Stanley Crouch died yesterday at the age of 74. Crouch is best known as a great jazz critic. His biography of Charlie Parker is a classic.
But Crouch was also a literary critic and a critic of our culture. Here are some gems from his criticism:
On rap: It is “either infantile self-celebration or anarchic glamorization of criminal behavior.”
On Toni Morrison:
She has a certain skill, but she has no serious artistic vision or real artistic integrity. “Beloved” was a fraud. It gave a fake vision of the slave trade, it didn’t deal with the complicity of Africans, and it moved the males into the wings.
On Spike Lee: He’s “a middle-class would-be street Negro,” whose films reflected “fantasy” versions of Black communities and “the fundamental shallowness that you get from a propagandist.”

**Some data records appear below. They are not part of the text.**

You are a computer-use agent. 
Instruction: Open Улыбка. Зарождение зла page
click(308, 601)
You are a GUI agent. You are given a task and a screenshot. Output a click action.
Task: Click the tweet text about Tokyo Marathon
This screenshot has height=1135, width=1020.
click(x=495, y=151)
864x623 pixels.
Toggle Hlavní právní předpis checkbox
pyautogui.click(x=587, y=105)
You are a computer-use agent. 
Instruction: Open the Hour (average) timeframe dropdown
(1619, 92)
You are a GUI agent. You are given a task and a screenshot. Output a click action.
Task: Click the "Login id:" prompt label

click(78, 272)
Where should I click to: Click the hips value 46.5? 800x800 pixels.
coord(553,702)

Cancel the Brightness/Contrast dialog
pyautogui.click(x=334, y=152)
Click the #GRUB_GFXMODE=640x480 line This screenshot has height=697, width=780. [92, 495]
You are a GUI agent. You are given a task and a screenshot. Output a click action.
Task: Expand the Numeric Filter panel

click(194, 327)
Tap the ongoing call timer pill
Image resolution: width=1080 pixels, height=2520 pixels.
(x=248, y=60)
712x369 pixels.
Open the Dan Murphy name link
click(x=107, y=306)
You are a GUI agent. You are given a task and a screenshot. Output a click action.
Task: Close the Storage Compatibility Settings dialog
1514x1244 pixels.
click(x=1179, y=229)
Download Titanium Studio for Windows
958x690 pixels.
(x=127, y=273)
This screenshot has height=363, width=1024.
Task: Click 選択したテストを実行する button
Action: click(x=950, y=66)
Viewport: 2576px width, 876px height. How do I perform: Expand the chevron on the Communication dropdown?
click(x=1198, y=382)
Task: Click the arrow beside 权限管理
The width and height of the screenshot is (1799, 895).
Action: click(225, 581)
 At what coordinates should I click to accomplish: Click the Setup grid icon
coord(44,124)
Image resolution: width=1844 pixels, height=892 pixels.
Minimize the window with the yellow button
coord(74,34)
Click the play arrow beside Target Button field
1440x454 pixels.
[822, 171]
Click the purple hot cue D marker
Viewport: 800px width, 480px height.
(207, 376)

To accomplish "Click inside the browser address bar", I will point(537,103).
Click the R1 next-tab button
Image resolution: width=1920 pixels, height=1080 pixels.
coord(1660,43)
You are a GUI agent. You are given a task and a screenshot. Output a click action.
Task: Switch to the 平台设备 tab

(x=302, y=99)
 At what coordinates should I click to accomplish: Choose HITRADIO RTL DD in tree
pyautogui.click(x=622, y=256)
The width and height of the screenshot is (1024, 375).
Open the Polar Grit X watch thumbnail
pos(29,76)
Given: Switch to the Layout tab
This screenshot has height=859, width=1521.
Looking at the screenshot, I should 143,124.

On Malcolm X: He was “the chief black heckler of the civil rights movement.”
On the civil rights movement: It aspired to a “complex vision of universal humanism” and cultural understanding before it was “hijacked by radicals.”
On Louis Farrakhan: He’s “our most highly respected racist and all-purpose lunatic.”
On his African American critics:
I’ve been applauded by black bus drivers, subway drivers, mechanics, various people who have come up to me and said, “I’m sure glad somebody is saying it.” That’s enough for me. I don’t care what some trickle-down Negro Marxist says.
On the black nationalist movement:
Race pride is something that I’m not unacquainted with. But that’s different from racism, and a lot of people in the cultural nationalist movement are hard-core anti-white racists. And to me, racism is antithetical to the Afro-American tradition.
On his education:
If you came in there and said, “I’m from a dysfunctional family and a single parent household,” they would say, “Boy, I’m going to ask you again. What is 8 times 8?”
When I was coming up, there were no excuses except your house burned down and there was a murder in the family.
Crouch’s no-nonsense education produced a brilliant enemy of nonsense. RIP.